Textauszug
==============================

Die Freiheit nicht auf dem Altar der Sicherheit opfern!
Die flächendeckende elektronische Überwachung durch US-Geheimdienste, bei der angeblich allein aus Deutschland monatlich 500 Millionen Datensätze abgeschöpft werden, hat zu massiven transatlantischen Verstimmungen und Irritationen geführt. Dabei muss man sich auf deutscher Seite nicht naiver stellen, als man ist. Dass befreundete Geheimdienste Daten sammeln und austauschen müssen, um Gefahren abzuwehren, steht außer Frage und ist zudem nichts Neues. Die terroristischen Anschläge des 11. September haben verständlicherweise die Sicherheitsbedürfnisse der USA erhöht. Mittlerweile werden jedoch in einem erschütternd großen Ausmaß Daten abgefischt, mit denen Profile zu Bewegungen, Konsum, Gesundheit, Netzwerken, Meinungen und private Beziehungen abgebildet werden können. Das ist eine neue Qualität von verdachtloser Überwachung, die sich aus der technologischen Entwicklung der Digitalisierung der vergangenen Jahre ergeben hat. Die Tatsache, dass diese Schnüffeleien auch innerhalb der EU-Bürokratie stattfanden nährt den Verdacht, dass es dabei nicht nur um Terror- und Gefahrenabwehr, sondern schlicht auch um Wirtschaftsspionage geht. Dies belastet zweifellos die Verhandlungen um die dringend notwendige Euro-Atlantische Freihandelszone.
Die Balance zwischen Freiheit und Sicherheit ist ein Grundanliegen aller Demokratien und ein zentrales Thema für den transatlantischen Dialog. Auch in den USA wächst die Kritik an der Überwachungspraxis der NSA. So sind 56 Prozent der Amerikaner der Meinung, dass die Gerichte der Telefon- und Internetüberwachung nicht die nötigen Grenzen gesetzt haben. Sicher: Die Rechtskulturen beider Staaten sind sehr unterschiedlich. Vielen Menschen in Deutschland, wo es bislang keinen Anschlag mit Tausenden von Toten gab, erscheint der Drang des Staates nach mehr Sicherheit als das eigentliche Problem. Für die USA hingegen steht seit dem 11. September die Sicherheit ihrer Bürger im Mittelpunkt. Die Beweislast für Zugriffe des Staates wird dabei zunehmend in die Sphäre des Privaten verschoben: Nicht der Staat muss sich rechtfertigen, dass er auf Privates zugreift, sondern der Bürger muss begründen, warum er der Gemeinschaft etwas vorenthält. Wenn Geheimdienste im Namen des Staates Grundrechte der Bürger aushöhlen, st die Demokratie in Gefahr. Geheimdienste müssen sich auf dem Boden des Rechtsstaats bewegen. Sie sind dem Schutz der Bürger verpflichtet und dürfen keine Methoden anwenden, die ihr demokratisches Mandat übersteigen.

==============================

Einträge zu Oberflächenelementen

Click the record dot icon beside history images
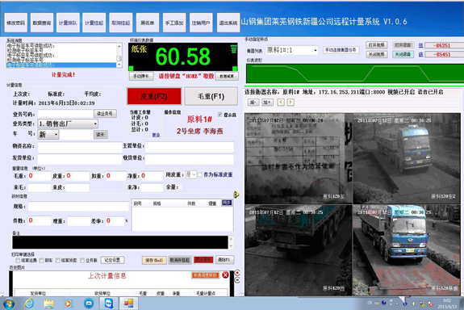This screenshot has height=310, width=464. click(237, 272)
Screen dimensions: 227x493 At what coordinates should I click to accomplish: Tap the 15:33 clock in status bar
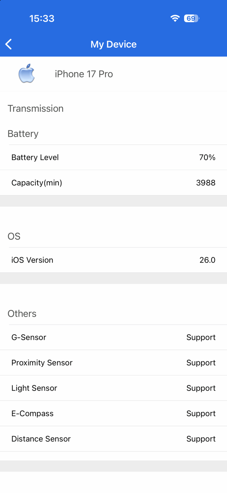42,18
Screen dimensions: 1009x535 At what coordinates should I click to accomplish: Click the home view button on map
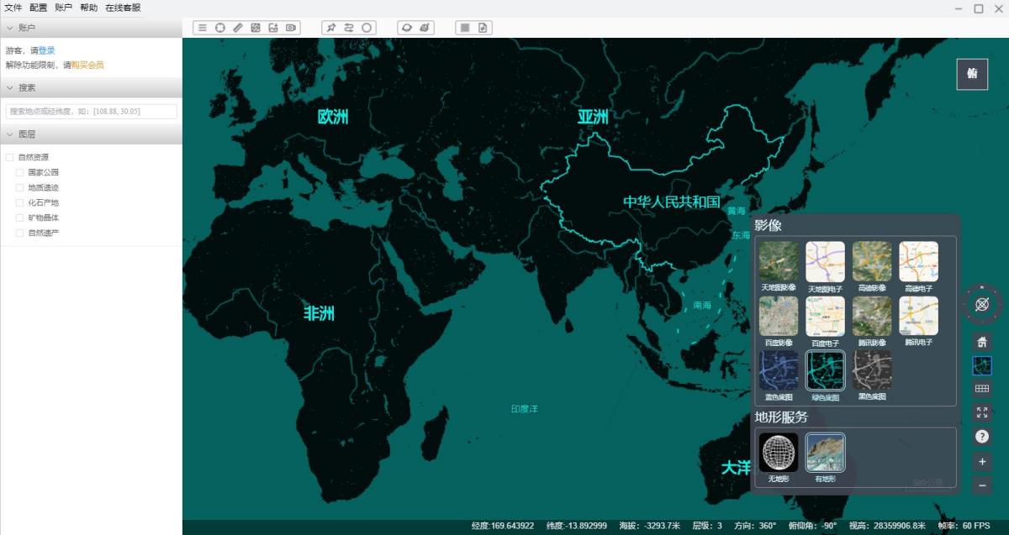click(x=981, y=342)
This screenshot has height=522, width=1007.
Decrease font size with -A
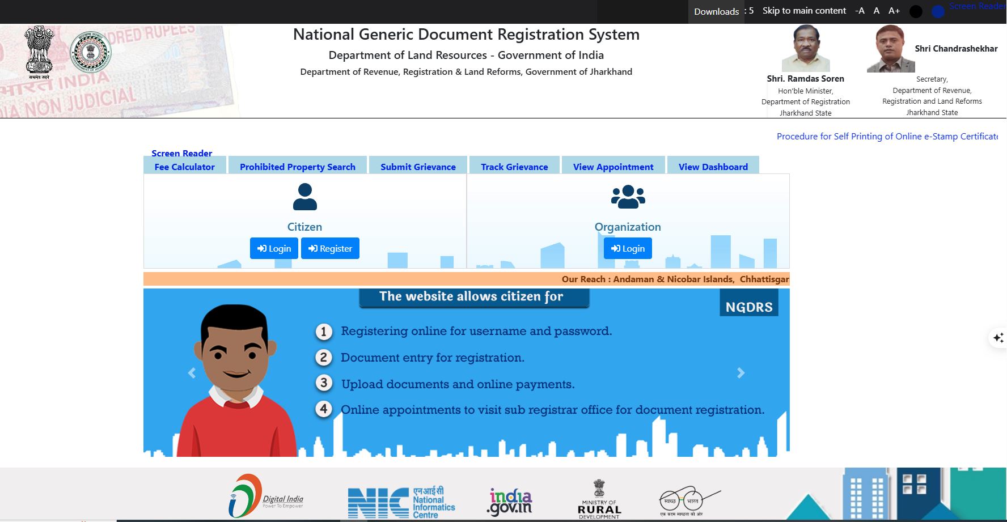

==============================

Zu lösende Aufgaben
1/ Gib die gesamte Auflistung der Einträge zu Oberflächenelementen Zeile für Zeile unverändert wieder und lass dabei die Bilder weg.
2/ Führe den Text über Geheimdienstüberwachung und Bürgerfreiheit im Anschluss an seinen letzten Satz weiter.

Lösungen je Aufgabe
1/
Click the record dot icon beside history images
This screenshot has height=310, width=464. click(237, 272)
Screen dimensions: 227x493 At what coordinates should I click to accomplish: Tap the 15:33 clock in status bar
42,18
Screen dimensions: 1009x535 At what coordinates should I click to accomplish: Click the home view button on map
click(x=981, y=342)
This screenshot has height=522, width=1007.
Decrease font size with -A

2/
Deutschland hat das Recht, in der NSA-Affäre von Washington Aufklärung zu verlangen, zumal wenn die Spähangriffe der NSA deutsche Grundrechte massiv verletzt haben. Ein gesamteuropäisches Abkommen mit den USA ist überfällig. Vertrauen schaffen können indes allein die einzelnen Staaten. Das geht nur über größtmögliche Transparenz, die Ächtung von Daten-Übergriffen und mehr Rechtssicherheit. Wir sollten deshalb so schnell wie möglich ein Datenschutzabkommen zwischen der EU und den USA erarbeiten, in dem Standards für die Datenverwendung und Kontrollmechanismen festgeschrieben werden. Da Geheimdienste grenzübergreifend arbeiten, müssen sie auch grenzübergreifend kontrolliert werden. Die Datenschutzrichtlinien müssen erweitert werden und klare, einklagbare Regeln für den Datenfluss auch außerhalb Europas mit den USA und auch mit London getroffen werden. Immerhin schöpfen die Briten den transatlantischen Datenverkehr nicht wie die USA von außen, sondern von innen ab. Das Überwachungssystem Tempora des britischen Geheimdienstes steht in Sachen Datengier den Amerikanern um nichts nach. Dabei ist Großbritannien als EU-Mitglied aufgrund europäischer Verträge zum Datenschutz verpflichtet.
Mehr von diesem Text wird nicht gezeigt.